*Passage provided:*
--- Begin ---

Mayor Peluso says it’s irritating to have Newport’s past as Sin City dragged out over every little incident—most recently in accounts of a nude wedding held in one of the clubs—but Newport’s past is remembered often because its present is constantly providing reminders. The reformers still have not carried Newport. The Pin, Pussycat burned down last Christmas—with the help, fire investigators said, of some gasoline and a timing device. The proprietor was at the time appealing a conviction for promoting prostitution, and people were bound to be reminded that her late husband, a Newport “night-club figure” named Sammy Eisner, was murdered in 1971—and that he has not been the only night-club figure murdered in recent years, any more than the Pink Pussycat has been the only night club burned with the help of gasoline. They may even have been reminded that while working unsuccessfully to solve the Eisner murder state police brought indictments for various crimes against such Newport citizens as the chief of police, a former detective, a city commissioner, and the vice-mayor—Johnny TV Peluso.

--- End ---

*Raw records:*
--- Begin ---

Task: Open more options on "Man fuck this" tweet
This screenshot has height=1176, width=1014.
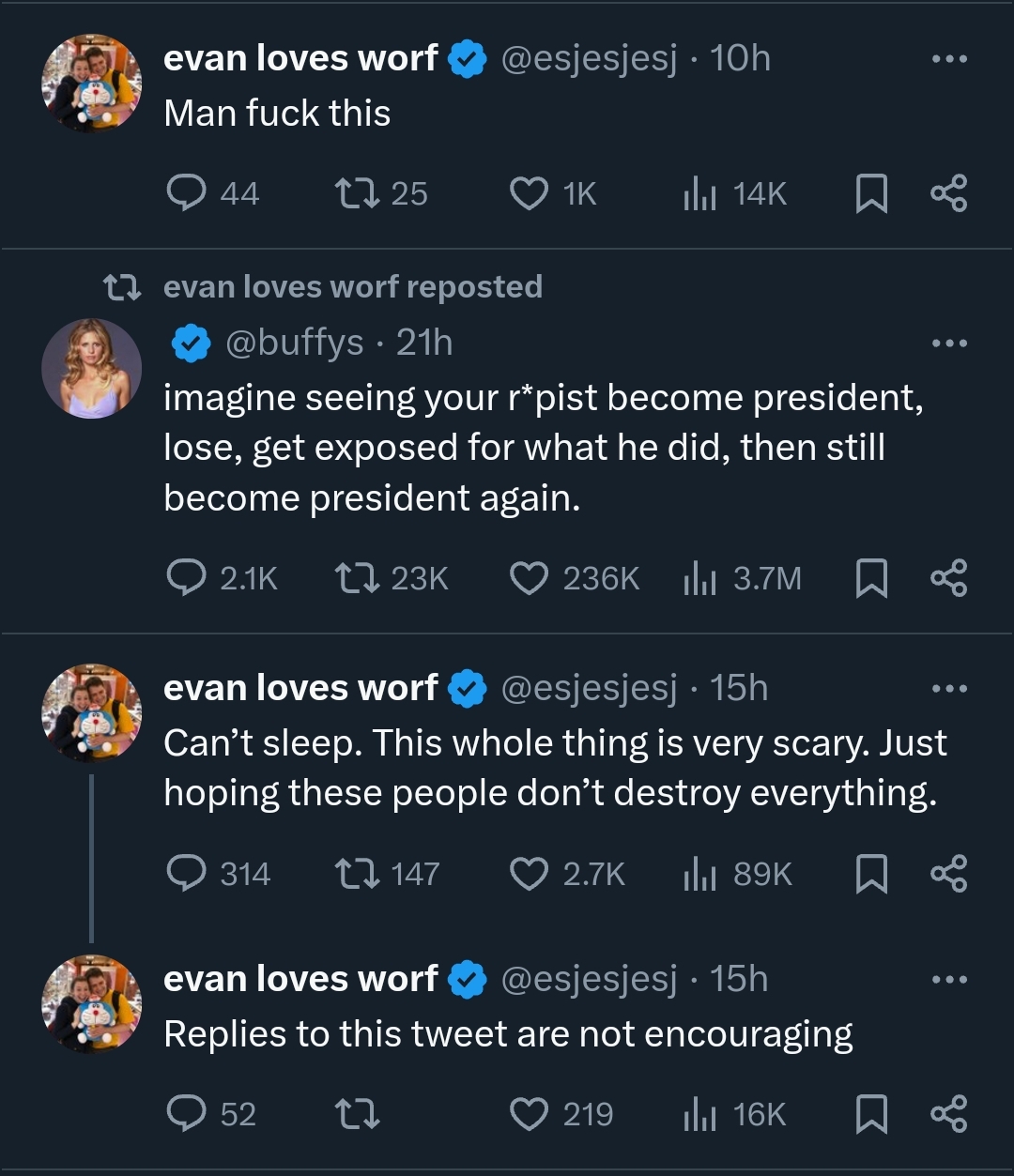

--- End ---
--- Begin ---

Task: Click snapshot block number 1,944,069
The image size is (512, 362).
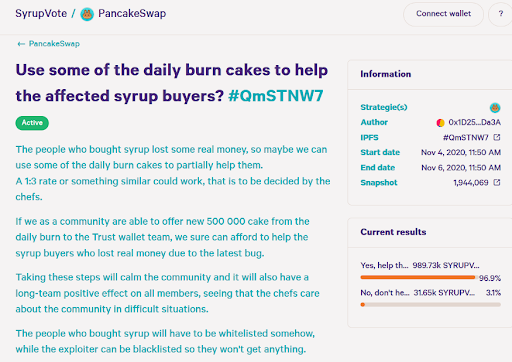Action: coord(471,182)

--- End ---

*Task description:*
Continue the passage above about Newport's Sin City past, starting right after its last sentence.

*Answer for the task:*
The charge against Peluso was eventually dropped, and, being based on the origin of some bonds Peluso once used as collateral, it had no connection at all with the traditional Newport charge of bribery which was brought against many of the others indicted. (“Why they put me in with these other people I’ll never know.” The Mayor said. “It doesn’t look good.”) Like anyone who has served in a variety of Newport offices over the years, Peluso has had more experience than the average citizen in testifying before grand juries, but his style of politics has always been thought of as too personal and impetuous to suit the role of a syndicate patsy. (“I never took nothing from nobody,” the Mayor often says, although he tries not to be puritanical about those who have.) Peluso tends to interpret political life as a series of personal battles—arguments with the police chief about the mayor’s right to have a police radio, arguments with the city manager about whether the city is responsible for fixing a street that leads to some Peluso property, even arguments with the syndicate about flunkies from the gambling clubs feeding parking meters in front of his repair shop, Johnny’s TV. He is the sort of public official who arrives quickly at an accident and drops everything to search for a lost pet. Those who have observed Johnny TV Peluso’s career for some time believe that one of his most characteristic adventures was distributing eggs to the poor at Christmas, being sued some months later for failure to pay the bill for the eggs, and offering half payment on the ground that the eggs were so small they looked as if they had been laid by pigeons.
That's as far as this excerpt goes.